The stable and normal operation of power grid is important for social and economic development and life, and the research on normal operation of power grid mainly involves, data collection and analysis of power grid operation, fault location and analysis, power load prediction, and operational stability assessment. Literature [25] designed a unified data collection and prediction model with deep neural network as the infrastructure, which has higher accuracy and efficiency compared with other data collection and prediction models. Literature [26] designed a fault intelligent analysis system for electric energy data collection network based on cloud computing technology model, which has good fault analysis and localization functions and reduces the supervision cost of electric power operation. Literature [27] proposed an electric load planning and demand response program with reference to the theory of convolutional neural network, which can efficiently and accurately forecast electric loads based on current parameters.

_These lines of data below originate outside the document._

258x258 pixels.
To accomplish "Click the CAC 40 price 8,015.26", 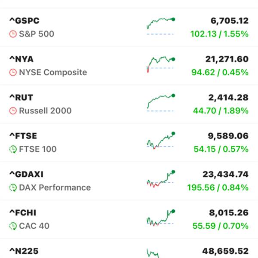I will coord(225,213).
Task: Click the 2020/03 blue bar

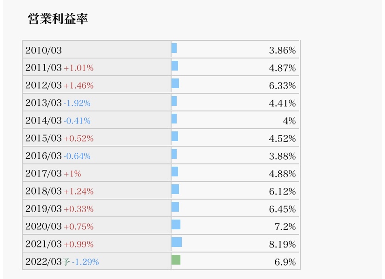Action: coord(176,225)

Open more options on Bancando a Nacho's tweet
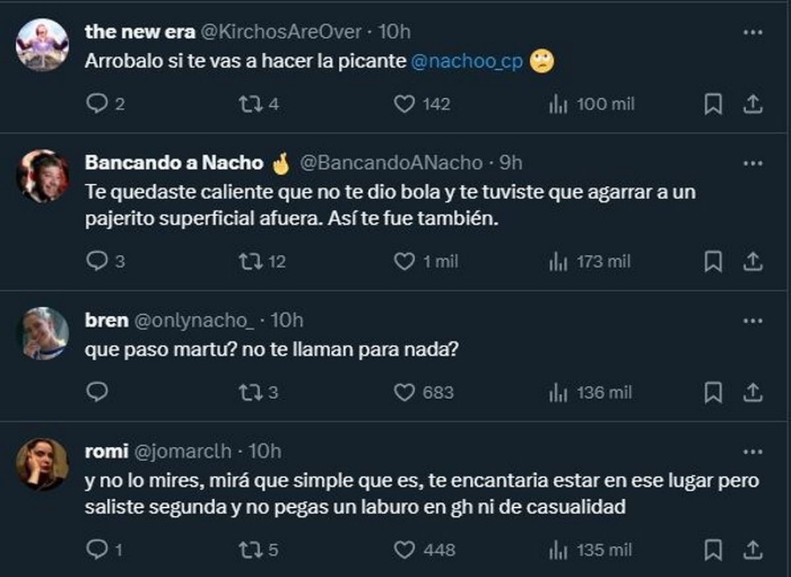pos(752,163)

Literature [28] conceptualized a data-driven strategy for wind power forecasting with a gated recursive deep learning framework and found in simulation experiments that the strategy can achieve forecasting of wind power operations at minimal cost. Literature [29] envisioned a transient stability assessment framework incorporating convolutional neural network theory trained with power system data, which performed well in simulated numerical tests. Literature [30] aims to realize the recognition and classification of power grid attacks, and builds a deep neural network model using machine learning algorithms, and it has been highly evaluated in evaluation tests with excellent network attack recognition accuracy.

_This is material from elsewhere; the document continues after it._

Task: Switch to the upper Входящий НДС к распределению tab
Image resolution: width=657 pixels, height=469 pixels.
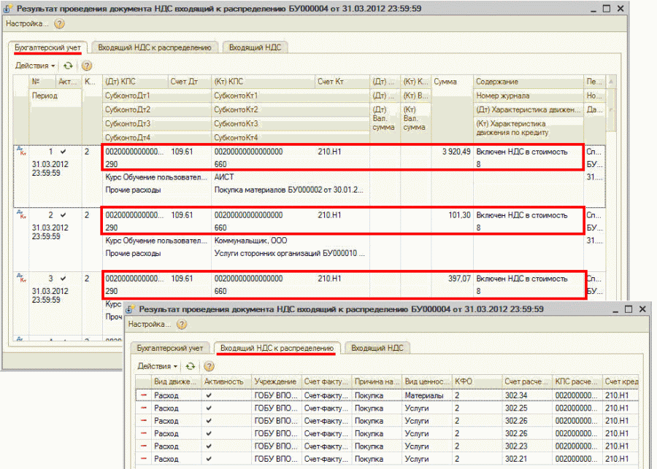Action: pyautogui.click(x=155, y=47)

And in the direction of power load forecasting research, scholars have actively carried out thinking and research, and have gained greater progress, and the core theoretical ideas mainly used include artificial neural networks, interpretable causal neural networks, machine learning algorithms, etc. Literature [31] conceptualized a hybrid artificial neural network-based residential electricity consumption prediction strategy and tested it in conjunction with a large database to confirm the effectiveness of the proposed strategy. Literature [32] introduced an interpretable causal graph neural network in an electricity demand forecasting model and extensively validated it on a collection of household and distribution level electricity demand data to corroborate the sophistication of the proposed approach. Literature [33] combines a hybrid power load forecasting system optimized with improved empirical modal decomposition, autoregressive integral moving average and fruit fly optimization algorithms and conducts simulation experiments, revealing that the model has better forecasting accuracy compared to the traditional power load forecasting model. Literature [34] describes the importance of short-term power load forecasting and designs a short-term power load forecasting system based on machine learning algorithms as the underlying logic, which has a more favorable forecasting performance compared to the traditional neural network forecasting model. Literature [35] designed a model adapted for small building site power load forecasting with the innovation of introducing a new feature selection algorithm and a hybrid engine, and confirmed the effectiveness of the proposed model in practical tests. Literature [36] used machine learning strategies such as Artificial Neural Networks, Multiple Linear Regression, Adaptive Neuro-Fuzzy Inference Systems and Support Vector Machines to simulate and forecast the demand for electricity in Cyprus, and found that the Support Vector Machines and Artificial Neural Networks have a better and more reliable forecasting accuracy compared to other methods.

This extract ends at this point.